Miguel Carrasquer Vidal mcv at WXS.NL
Mon Oct 26 00:05:14 UTC 1998

"N. Ganesan" <naga_ganesan at HOTMAIL.COM> wrote:

>From R. Drews, The coming of the Greeks: The Indo-European conquests
>in the Aegean and the Near East, Princeton UP, 1988:
>p. 36
> Today many linguists are quite aware that linguistic change has not
>always proceeded at a glacial place.

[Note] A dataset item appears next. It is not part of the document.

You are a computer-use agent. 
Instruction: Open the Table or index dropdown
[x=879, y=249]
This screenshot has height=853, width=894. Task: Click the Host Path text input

In preliterate societies, language
>may change rather rapidly:

Or extremely slowly.  What is clear is that language change proceeds
at highly unpredictable rates.

>literature has a conservative influence
>upon both vocabulary and grammar, and a people without literature
>might be relatively uninhibited  in its linguistic innovation [22].
>Arabic, for example, has changed less in thirteen hundred years
>than some nonliterary languages have changed in the last two centuries.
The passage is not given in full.